When coding a function, I usually recall the "Clean Code" principle of
A function shouldn’t have more than 3 arguments.
However, given these x86-64 calling conventions below, I've relaxed it to 4 arguments because that covers cross-platform functions by ensuring that CPU registers are utilized versus stack operations which are slower than register access.
System V AMD64 ABI
Integer/Pointer Arguments 1-6: RDI, RSI, RDX, RCX, R8, R9
Floating Point Arguments 1-8: XMM0 - XMM7
Excess Arguments: Stack
Microsoft x64 calling convention
Integer/Pointer Arguments 1-4: RCX, RDX, R8, R9
Floating Point Arguments 1-4: XMM0 - XMM3
Excess Arguments: Stack
Example
Limiting the number of arguments to 4, ensures both Windows and Linux use registers instead of the stack.
#include <stdio.h>
int Add(int a, int b, int c, int d) { return a + b + c + d; }
int main() {
int sum = Add(1,2,3,4);
return 0;
}
Linux Disassembly
mov ecx, 4
mov edx, 3
mov esi, 2
mov edi, 1
call Add
Windows Disassembly
mov r9d,4
mov r8d,3
mov edx,2
mov ecx,1
call Add
Question
When writing cross-platform functions, is this micro-optimization a viable new mantra?
A function shouldn’t have more than 4 arguments.
Note
Specific use case is assembling code with UASM (understands MASM syntax) on windows and linux.
For compilers (msvc, gcc), optimizer tools would handle performance, however, for assemblers (masm, nasm, uasm) there are no such tools.
The 4 args mantra was chosen for performance (not a coding style) so that the generated code started from an optimized state.
The "clean code" principle you're talking about most likely refers to exactly that: code tidiness and readability.

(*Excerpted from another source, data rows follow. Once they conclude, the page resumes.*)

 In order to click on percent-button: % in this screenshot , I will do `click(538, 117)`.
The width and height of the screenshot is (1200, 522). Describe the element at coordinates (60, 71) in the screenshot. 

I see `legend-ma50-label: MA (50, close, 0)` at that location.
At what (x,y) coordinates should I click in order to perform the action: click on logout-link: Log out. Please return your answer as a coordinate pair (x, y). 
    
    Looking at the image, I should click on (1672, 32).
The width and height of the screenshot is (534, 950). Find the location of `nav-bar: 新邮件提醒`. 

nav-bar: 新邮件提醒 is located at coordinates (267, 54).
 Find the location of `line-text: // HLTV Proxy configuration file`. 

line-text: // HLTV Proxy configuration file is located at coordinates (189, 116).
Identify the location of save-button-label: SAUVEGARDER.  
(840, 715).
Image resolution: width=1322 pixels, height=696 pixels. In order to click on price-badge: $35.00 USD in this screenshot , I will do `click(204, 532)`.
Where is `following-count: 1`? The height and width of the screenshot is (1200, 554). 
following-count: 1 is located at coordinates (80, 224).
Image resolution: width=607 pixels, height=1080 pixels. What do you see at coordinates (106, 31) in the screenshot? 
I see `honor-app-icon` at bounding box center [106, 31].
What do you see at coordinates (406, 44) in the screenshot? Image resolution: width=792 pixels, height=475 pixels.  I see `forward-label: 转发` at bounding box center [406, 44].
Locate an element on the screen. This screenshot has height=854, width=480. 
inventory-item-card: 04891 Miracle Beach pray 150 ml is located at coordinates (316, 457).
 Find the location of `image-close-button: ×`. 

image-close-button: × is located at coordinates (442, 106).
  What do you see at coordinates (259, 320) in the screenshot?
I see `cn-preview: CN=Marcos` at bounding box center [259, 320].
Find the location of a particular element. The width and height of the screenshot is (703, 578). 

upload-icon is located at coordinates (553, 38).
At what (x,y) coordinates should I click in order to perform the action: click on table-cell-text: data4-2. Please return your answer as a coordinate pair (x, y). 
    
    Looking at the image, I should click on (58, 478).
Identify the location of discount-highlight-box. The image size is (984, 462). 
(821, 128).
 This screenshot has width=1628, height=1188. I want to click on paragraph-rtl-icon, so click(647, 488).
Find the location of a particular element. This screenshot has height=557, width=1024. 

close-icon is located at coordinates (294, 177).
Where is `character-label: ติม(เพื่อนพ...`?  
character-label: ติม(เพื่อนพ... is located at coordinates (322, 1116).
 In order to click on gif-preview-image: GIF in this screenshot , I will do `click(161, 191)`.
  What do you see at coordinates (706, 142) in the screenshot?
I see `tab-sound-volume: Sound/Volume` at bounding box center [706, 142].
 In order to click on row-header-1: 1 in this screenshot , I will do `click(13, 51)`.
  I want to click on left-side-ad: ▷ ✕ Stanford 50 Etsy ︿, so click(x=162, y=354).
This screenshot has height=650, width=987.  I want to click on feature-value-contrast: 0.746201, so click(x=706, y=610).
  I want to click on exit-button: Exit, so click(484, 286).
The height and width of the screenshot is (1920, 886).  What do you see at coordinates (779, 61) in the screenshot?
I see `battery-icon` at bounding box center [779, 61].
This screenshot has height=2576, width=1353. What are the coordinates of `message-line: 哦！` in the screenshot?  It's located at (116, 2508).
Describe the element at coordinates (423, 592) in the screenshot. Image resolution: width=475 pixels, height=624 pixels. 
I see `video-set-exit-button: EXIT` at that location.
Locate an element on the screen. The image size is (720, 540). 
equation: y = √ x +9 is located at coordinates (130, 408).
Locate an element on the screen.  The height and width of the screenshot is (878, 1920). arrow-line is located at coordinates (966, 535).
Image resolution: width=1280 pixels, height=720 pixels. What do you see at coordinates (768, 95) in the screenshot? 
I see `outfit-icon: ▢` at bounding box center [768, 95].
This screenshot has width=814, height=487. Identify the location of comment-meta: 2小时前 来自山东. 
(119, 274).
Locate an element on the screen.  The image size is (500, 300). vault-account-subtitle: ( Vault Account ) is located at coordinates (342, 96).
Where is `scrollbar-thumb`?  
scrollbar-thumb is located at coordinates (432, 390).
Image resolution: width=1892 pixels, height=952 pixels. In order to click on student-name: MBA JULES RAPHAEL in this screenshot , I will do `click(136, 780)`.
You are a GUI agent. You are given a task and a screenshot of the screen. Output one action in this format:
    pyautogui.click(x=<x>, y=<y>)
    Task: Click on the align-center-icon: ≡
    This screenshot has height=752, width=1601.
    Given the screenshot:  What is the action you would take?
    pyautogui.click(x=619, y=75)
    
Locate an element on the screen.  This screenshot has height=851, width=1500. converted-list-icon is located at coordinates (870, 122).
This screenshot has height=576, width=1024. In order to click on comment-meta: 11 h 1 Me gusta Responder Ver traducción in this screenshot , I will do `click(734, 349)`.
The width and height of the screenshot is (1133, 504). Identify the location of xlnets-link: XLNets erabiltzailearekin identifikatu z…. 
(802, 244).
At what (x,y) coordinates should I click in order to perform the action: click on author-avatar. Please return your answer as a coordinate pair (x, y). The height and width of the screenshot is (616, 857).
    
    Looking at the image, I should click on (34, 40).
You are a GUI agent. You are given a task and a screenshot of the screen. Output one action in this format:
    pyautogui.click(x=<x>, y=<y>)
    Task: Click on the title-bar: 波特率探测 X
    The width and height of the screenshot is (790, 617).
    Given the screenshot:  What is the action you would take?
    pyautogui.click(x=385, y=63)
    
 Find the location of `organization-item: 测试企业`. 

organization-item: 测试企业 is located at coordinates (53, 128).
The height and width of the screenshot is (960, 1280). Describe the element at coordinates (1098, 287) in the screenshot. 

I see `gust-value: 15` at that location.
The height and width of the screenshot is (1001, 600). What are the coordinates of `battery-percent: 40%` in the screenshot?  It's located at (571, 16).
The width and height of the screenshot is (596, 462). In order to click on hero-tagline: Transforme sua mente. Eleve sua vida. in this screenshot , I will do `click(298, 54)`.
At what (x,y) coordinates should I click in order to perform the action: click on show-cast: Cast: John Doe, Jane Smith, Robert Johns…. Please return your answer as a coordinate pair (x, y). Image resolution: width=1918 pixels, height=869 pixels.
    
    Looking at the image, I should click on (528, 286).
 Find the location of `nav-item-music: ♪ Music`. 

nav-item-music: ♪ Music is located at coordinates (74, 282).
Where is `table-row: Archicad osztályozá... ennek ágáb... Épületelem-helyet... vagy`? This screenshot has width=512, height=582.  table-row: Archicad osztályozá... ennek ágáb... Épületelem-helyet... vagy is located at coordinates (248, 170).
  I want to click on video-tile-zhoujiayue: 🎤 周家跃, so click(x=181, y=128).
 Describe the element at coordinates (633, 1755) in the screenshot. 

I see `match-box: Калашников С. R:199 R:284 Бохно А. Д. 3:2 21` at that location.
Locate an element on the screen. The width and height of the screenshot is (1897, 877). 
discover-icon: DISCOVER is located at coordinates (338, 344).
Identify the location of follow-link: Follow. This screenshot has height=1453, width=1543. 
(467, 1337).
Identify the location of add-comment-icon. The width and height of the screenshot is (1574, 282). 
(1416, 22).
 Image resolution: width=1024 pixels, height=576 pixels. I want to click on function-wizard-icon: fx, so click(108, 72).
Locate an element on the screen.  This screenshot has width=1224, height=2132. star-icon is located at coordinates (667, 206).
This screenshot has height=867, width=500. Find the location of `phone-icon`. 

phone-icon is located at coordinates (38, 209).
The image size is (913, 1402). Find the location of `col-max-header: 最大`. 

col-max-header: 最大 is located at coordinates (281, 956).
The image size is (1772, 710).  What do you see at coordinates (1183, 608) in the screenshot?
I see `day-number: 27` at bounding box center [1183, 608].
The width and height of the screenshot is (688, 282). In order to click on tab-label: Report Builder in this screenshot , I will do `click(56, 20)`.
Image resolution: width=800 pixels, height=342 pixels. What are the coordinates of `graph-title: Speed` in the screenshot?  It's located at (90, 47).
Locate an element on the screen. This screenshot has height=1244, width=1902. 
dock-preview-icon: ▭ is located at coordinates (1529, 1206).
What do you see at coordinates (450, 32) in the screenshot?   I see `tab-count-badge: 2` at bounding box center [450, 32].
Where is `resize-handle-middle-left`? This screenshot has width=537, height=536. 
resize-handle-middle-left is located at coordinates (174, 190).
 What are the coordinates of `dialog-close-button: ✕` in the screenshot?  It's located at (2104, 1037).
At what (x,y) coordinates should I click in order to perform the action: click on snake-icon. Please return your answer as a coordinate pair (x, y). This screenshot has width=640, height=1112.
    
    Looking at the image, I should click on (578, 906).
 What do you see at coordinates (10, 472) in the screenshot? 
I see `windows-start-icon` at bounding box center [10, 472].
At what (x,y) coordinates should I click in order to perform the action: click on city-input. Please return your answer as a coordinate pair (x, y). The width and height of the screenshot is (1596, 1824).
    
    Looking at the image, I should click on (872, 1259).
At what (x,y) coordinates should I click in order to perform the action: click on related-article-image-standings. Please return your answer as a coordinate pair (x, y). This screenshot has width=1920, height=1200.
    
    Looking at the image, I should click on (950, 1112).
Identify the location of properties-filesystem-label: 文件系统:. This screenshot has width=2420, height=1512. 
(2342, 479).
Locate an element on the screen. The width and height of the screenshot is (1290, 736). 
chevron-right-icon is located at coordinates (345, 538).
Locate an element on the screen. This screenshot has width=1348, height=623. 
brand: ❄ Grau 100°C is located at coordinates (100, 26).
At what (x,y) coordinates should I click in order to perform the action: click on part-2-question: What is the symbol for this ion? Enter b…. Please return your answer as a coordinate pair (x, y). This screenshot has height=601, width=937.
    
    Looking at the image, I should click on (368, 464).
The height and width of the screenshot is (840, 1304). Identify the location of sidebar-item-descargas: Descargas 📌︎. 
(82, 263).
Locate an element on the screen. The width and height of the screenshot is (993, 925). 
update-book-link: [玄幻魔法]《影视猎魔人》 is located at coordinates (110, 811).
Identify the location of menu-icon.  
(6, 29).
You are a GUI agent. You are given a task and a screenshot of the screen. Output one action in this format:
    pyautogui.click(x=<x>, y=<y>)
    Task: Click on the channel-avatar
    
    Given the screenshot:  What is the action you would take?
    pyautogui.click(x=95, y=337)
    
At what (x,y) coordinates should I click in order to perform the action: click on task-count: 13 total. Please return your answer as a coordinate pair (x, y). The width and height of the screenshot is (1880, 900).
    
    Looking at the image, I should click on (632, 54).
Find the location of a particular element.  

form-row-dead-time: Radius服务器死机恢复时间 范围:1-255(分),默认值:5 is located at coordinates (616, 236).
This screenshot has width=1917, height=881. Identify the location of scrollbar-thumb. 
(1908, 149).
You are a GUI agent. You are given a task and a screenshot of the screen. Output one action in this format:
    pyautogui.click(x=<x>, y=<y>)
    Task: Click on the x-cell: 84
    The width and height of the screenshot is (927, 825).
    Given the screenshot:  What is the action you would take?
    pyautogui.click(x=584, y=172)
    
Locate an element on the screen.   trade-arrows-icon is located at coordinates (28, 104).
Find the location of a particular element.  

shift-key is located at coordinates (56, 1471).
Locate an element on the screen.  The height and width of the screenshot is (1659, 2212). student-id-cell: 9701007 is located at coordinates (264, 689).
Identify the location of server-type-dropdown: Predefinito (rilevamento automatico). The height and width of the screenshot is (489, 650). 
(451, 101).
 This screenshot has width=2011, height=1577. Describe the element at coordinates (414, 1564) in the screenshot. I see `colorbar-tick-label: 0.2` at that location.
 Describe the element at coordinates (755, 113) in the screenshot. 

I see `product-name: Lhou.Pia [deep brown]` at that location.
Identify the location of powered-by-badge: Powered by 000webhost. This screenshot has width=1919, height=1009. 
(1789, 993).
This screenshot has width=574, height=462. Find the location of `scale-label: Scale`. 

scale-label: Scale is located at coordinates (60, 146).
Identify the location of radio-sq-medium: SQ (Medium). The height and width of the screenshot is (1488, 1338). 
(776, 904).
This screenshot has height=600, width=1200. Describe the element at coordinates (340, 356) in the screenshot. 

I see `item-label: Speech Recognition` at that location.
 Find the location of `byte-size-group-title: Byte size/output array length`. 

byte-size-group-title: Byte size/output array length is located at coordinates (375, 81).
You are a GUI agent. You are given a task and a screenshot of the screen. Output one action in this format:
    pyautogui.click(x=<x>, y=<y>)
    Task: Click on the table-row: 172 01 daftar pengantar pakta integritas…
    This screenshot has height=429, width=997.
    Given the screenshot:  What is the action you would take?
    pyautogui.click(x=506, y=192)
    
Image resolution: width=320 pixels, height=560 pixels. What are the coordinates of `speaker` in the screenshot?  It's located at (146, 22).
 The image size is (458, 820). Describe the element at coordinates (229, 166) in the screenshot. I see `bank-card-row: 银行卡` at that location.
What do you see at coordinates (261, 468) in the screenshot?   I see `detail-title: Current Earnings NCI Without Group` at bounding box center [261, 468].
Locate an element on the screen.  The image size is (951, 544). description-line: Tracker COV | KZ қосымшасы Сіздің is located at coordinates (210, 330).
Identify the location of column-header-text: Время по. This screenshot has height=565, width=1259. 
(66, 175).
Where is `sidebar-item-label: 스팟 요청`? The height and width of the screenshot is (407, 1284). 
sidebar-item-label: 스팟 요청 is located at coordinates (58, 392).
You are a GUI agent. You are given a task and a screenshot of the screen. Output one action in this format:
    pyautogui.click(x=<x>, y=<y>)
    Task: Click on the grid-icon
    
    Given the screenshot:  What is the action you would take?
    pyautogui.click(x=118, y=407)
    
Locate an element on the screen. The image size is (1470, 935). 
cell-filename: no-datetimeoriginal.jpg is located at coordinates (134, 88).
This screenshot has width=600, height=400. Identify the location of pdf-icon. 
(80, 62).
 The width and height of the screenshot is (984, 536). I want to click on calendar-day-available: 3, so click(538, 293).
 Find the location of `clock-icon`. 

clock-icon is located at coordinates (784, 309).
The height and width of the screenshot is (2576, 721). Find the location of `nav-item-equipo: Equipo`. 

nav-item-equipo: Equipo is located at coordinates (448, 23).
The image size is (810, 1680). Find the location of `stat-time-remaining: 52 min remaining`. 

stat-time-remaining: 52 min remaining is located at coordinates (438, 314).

Many parameters usually means long lines and/or parameter lists broken into multiple lines (just look at Win32 functions with 10 arguments).
However, since it seems that you are asking this from a strictly performance perspective, it doesn't matter how many parameters a function has. Rather than reducing the number of arguments, you should try to reduce the number of calls. A good way to do this is to write reasonably short functions which the compiler can inline.
Let's suppose that instead of 4 numbers, my code needs to add a batch of 4 and a batch of 5. With a 4 parameter function, I will need to do this:
#include <stdio.h>
int Add(int a, int b, int c, int d) { return a + b + c + d; }
int main() {
int sum1 = Add(1,2,3,4);
int sum2 = Add(1,2,3,Add(4,5,0,0));
return 0;
}
Now let's say I use a 5-parameter function:
#include <stdio.h>
int Add(int a, int b, int c, int d, int e) { return a + b + c + d + e; }
int main() {
int sum1 = Add(1,2,3,4,0);
int sum2 = Add(1,2,3,4,5);
return 0;
}
As you can see, the second version only uses 2 calls (because I need 2 different sums). The first version used 3 calls. So you're trading 4 mov
stack accesses (in the 5-arg version) for a whole extra call
/ret
pair. Which, mind you, also make 2 stack accesses for the return address (while possibly also introducing additional overhead in the form of shadow stack accesses, canary values placed in the new function's stack frame etc).
Of course, this example uses an Add
function which is inlined by the compiler (actually, it's not, the compiler detects that the sum is not needed and the Add
function has no additional side effects and generates an empty main
). But with a realistic function that's more complex it will almost always be better to call it fewer times.
This is, however, just the tip of the iceberg when it comes to performance. If you worry about performance, get a profiler and find the bottlenecks in your code. If your code is slow in a badly written loop you should only optimize that by hand. Leave most of the optimization to the compiler itself, because it knows what it's doing and has been refined for decades.
Your requirements are also somewhat contradictory. You are writing cross-platform functions but also the Specific use case is assembling code with UASM?